Y luego hay un tercer grupo: los aviones que el gobernador de Florida Ron DeSantis, también republicano, piensa enviar con cargo al dinero público a los “estados refugio” (traducido: demócratas). Los dos primeros llegaron el 16 de septiembre a la exclusiva isla de Martha’s Vineyard, frente a Massachusetts. A bordo viajaban 48 venezolanos, engañados por una mujer de nombre Perla con un pasado como agente de contrainteligencia militar. Al día siguiente se esperaba otro en Wilmington (Delaware), hogar de Biden, pero eso nunca sucedió.

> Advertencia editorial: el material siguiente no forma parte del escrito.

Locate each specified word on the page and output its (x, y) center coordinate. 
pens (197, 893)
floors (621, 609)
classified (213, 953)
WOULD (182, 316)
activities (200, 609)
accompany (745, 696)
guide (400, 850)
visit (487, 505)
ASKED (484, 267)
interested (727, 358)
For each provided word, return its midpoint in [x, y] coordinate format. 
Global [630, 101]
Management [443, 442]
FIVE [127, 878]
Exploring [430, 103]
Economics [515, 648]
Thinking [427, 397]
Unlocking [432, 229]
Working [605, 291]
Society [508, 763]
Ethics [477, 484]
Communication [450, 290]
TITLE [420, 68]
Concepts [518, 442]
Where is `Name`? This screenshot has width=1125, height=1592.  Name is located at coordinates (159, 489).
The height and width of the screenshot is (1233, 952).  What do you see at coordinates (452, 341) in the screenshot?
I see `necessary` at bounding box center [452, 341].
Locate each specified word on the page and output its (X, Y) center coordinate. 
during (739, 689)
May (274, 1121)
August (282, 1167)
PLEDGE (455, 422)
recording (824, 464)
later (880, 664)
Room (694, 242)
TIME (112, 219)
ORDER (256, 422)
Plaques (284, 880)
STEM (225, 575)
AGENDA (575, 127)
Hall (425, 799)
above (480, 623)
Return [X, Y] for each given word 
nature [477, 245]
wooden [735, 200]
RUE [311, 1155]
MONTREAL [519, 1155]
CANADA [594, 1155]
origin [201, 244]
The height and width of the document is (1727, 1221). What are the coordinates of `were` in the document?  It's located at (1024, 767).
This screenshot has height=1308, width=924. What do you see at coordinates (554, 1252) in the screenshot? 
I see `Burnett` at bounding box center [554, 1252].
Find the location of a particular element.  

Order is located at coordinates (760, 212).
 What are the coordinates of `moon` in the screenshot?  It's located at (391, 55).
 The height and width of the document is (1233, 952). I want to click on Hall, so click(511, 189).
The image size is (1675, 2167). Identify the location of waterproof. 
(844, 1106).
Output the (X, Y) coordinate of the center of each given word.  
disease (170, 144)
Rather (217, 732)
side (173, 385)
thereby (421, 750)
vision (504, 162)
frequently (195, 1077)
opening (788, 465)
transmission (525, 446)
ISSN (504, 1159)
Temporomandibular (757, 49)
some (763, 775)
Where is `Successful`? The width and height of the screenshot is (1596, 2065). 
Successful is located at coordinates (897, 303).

Un juez de Texas admitió una demanda contra DeSantis por emplear a los migrantes como “peones políticos”. Esa querella, unida a las urgencias del huracán Ian, que ha causado al menos 119 muertos a su paso por Florida, hicieron que el gobernador, uno de los nombres que con más fuerza suenan dentro de su partido para ser próximo presidente de Estados Unidos, aparcara de momento esos planes.